## What you need to do
Copy the data exactly, keeping every line intact.

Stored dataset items

'''

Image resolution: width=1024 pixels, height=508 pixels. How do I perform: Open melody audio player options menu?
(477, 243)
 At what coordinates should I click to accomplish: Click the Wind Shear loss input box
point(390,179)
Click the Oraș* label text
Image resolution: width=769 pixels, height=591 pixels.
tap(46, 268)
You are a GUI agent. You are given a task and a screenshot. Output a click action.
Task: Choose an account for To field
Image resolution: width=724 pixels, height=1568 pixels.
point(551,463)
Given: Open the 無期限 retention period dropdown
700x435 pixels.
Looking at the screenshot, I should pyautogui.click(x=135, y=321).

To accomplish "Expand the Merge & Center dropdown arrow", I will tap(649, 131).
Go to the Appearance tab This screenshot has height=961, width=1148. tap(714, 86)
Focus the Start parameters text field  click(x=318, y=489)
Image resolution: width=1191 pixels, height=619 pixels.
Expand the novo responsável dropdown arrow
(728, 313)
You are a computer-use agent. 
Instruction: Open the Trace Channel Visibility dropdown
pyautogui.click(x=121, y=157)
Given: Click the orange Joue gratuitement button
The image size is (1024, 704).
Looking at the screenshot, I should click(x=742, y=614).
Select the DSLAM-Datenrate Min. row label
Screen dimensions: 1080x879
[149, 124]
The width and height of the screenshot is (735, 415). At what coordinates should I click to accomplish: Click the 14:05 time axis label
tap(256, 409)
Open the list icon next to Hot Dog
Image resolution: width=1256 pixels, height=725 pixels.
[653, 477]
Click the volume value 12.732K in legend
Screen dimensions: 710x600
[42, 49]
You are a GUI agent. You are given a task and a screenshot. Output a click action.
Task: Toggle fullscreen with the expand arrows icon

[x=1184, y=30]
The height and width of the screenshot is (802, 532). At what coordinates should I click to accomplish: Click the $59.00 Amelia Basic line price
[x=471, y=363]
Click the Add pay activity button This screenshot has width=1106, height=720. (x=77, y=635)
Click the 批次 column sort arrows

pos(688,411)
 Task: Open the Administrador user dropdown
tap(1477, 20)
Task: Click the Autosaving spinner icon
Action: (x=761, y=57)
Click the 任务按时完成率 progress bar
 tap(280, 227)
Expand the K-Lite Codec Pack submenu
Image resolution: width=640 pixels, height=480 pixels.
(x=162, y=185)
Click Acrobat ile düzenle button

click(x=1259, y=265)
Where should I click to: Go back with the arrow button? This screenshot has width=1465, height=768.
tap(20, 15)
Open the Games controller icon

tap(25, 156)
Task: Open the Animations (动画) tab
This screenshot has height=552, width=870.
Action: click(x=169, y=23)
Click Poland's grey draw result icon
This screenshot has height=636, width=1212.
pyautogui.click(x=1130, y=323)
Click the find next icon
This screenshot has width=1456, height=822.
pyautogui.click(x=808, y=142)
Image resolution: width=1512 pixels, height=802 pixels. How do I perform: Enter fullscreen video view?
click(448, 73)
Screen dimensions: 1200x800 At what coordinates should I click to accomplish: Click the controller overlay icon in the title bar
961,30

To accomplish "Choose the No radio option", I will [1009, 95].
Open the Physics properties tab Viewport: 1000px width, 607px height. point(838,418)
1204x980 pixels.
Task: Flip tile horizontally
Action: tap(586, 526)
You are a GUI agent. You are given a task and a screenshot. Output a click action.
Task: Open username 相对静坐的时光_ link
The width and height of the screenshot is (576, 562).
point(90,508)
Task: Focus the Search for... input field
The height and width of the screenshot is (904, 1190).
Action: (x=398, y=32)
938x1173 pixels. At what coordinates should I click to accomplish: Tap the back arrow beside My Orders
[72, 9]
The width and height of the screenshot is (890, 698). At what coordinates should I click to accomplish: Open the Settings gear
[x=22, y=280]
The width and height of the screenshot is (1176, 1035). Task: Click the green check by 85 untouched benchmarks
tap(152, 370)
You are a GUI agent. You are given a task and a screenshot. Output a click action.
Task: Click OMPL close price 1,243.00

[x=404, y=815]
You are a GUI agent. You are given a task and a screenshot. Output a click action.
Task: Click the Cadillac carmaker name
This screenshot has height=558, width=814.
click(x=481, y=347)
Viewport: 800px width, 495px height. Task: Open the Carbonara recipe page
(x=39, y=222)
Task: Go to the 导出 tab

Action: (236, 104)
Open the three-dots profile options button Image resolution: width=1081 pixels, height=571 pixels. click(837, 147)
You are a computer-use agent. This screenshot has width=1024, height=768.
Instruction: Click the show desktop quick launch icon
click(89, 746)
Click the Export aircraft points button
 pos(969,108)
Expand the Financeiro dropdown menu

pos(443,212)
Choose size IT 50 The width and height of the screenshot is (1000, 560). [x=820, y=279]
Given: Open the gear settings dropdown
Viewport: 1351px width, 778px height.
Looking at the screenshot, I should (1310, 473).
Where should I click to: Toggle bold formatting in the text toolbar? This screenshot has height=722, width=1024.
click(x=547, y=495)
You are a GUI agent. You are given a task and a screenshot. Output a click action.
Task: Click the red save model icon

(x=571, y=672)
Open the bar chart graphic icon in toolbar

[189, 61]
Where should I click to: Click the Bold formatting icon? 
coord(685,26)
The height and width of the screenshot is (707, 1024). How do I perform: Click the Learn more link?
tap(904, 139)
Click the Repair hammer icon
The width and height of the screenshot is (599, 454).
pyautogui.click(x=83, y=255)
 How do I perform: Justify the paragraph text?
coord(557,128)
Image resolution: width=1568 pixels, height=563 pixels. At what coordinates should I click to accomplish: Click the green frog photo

'''

## Solved exercise
Image resolution: width=1024 pixels, height=508 pixels. How do I perform: Open melody audio player options menu?
(477, 243)
 At what coordinates should I click to accomplish: Click the Wind Shear loss input box
point(390,179)
Click the Oraș* label text
Image resolution: width=769 pixels, height=591 pixels.
tap(46, 268)
You are a GUI agent. You are given a task and a screenshot. Output a click action.
Task: Choose an account for To field
Image resolution: width=724 pixels, height=1568 pixels.
point(551,463)
Given: Open the 無期限 retention period dropdown
700x435 pixels.
Looking at the screenshot, I should pyautogui.click(x=135, y=321).

To accomplish "Expand the Merge & Center dropdown arrow", I will tap(649, 131).
Go to the Appearance tab This screenshot has height=961, width=1148. tap(714, 86)
Focus the Start parameters text field  click(x=318, y=489)
Image resolution: width=1191 pixels, height=619 pixels.
Expand the novo responsável dropdown arrow
(728, 313)
You are a computer-use agent. 
Instruction: Open the Trace Channel Visibility dropdown
pyautogui.click(x=121, y=157)
Given: Click the orange Joue gratuitement button
The image size is (1024, 704).
Looking at the screenshot, I should click(x=742, y=614).
Select the DSLAM-Datenrate Min. row label
Screen dimensions: 1080x879
[149, 124]
The width and height of the screenshot is (735, 415). At what coordinates should I click to accomplish: Click the 14:05 time axis label
tap(256, 409)
Open the list icon next to Hot Dog
Image resolution: width=1256 pixels, height=725 pixels.
[653, 477]
Click the volume value 12.732K in legend
Screen dimensions: 710x600
[42, 49]
You are a GUI agent. You are given a task and a screenshot. Output a click action.
Task: Toggle fullscreen with the expand arrows icon

[x=1184, y=30]
The height and width of the screenshot is (802, 532). At what coordinates should I click to accomplish: Click the $59.00 Amelia Basic line price
[x=471, y=363]
Click the Add pay activity button This screenshot has width=1106, height=720. (x=77, y=635)
Click the 批次 column sort arrows

pos(688,411)
 Task: Open the Administrador user dropdown
tap(1477, 20)
Task: Click the Autosaving spinner icon
Action: (x=761, y=57)
Click the 任务按时完成率 progress bar
 tap(280, 227)
Expand the K-Lite Codec Pack submenu
Image resolution: width=640 pixels, height=480 pixels.
(x=162, y=185)
Click Acrobat ile düzenle button

click(x=1259, y=265)
Where should I click to: Go back with the arrow button? This screenshot has width=1465, height=768.
tap(20, 15)
Open the Games controller icon

tap(25, 156)
Task: Open the Animations (动画) tab
This screenshot has height=552, width=870.
Action: click(x=169, y=23)
Click Poland's grey draw result icon
This screenshot has height=636, width=1212.
pyautogui.click(x=1130, y=323)
Click the find next icon
This screenshot has width=1456, height=822.
pyautogui.click(x=808, y=142)
Image resolution: width=1512 pixels, height=802 pixels. How do I perform: Enter fullscreen video view?
click(448, 73)
Screen dimensions: 1200x800 At what coordinates should I click to accomplish: Click the controller overlay icon in the title bar
961,30

To accomplish "Choose the No radio option", I will [1009, 95].
Open the Physics properties tab Viewport: 1000px width, 607px height. point(838,418)
1204x980 pixels.
Task: Flip tile horizontally
Action: tap(586, 526)
You are a GUI agent. You are given a task and a screenshot. Output a click action.
Task: Open username 相对静坐的时光_ link
The width and height of the screenshot is (576, 562).
point(90,508)
Task: Focus the Search for... input field
The height and width of the screenshot is (904, 1190).
Action: (x=398, y=32)
938x1173 pixels. At what coordinates should I click to accomplish: Tap the back arrow beside My Orders
[72, 9]
The width and height of the screenshot is (890, 698). At what coordinates should I click to accomplish: Open the Settings gear
[x=22, y=280]
The width and height of the screenshot is (1176, 1035). Task: Click the green check by 85 untouched benchmarks
tap(152, 370)
You are a GUI agent. You are given a task and a screenshot. Output a click action.
Task: Click OMPL close price 1,243.00

[x=404, y=815]
You are a GUI agent. You are given a task and a screenshot. Output a click action.
Task: Click the Cadillac carmaker name
This screenshot has height=558, width=814.
click(x=481, y=347)
Viewport: 800px width, 495px height. Task: Open the Carbonara recipe page
(x=39, y=222)
Task: Go to the 导出 tab

Action: (236, 104)
Open the three-dots profile options button Image resolution: width=1081 pixels, height=571 pixels. click(837, 147)
You are a computer-use agent. This screenshot has width=1024, height=768.
Instruction: Click the show desktop quick launch icon
click(89, 746)
Click the Export aircraft points button
 pos(969,108)
Expand the Financeiro dropdown menu

pos(443,212)
Choose size IT 50 The width and height of the screenshot is (1000, 560). [x=820, y=279]
Given: Open the gear settings dropdown
Viewport: 1351px width, 778px height.
Looking at the screenshot, I should (1310, 473).
Where should I click to: Toggle bold formatting in the text toolbar? This screenshot has height=722, width=1024.
click(x=547, y=495)
You are a GUI agent. You are given a task and a screenshot. Output a click action.
Task: Click the red save model icon

(x=571, y=672)
Open the bar chart graphic icon in toolbar

[189, 61]
Where should I click to: Click the Bold formatting icon? 
coord(685,26)
The height and width of the screenshot is (707, 1024). How do I perform: Click the Learn more link?
tap(904, 139)
Click the Repair hammer icon
The width and height of the screenshot is (599, 454).
pyautogui.click(x=83, y=255)
 How do I perform: Justify the paragraph text?
coord(557,128)
Image resolution: width=1568 pixels, height=563 pixels. At what coordinates should I click to accomplish: Click the green frog photo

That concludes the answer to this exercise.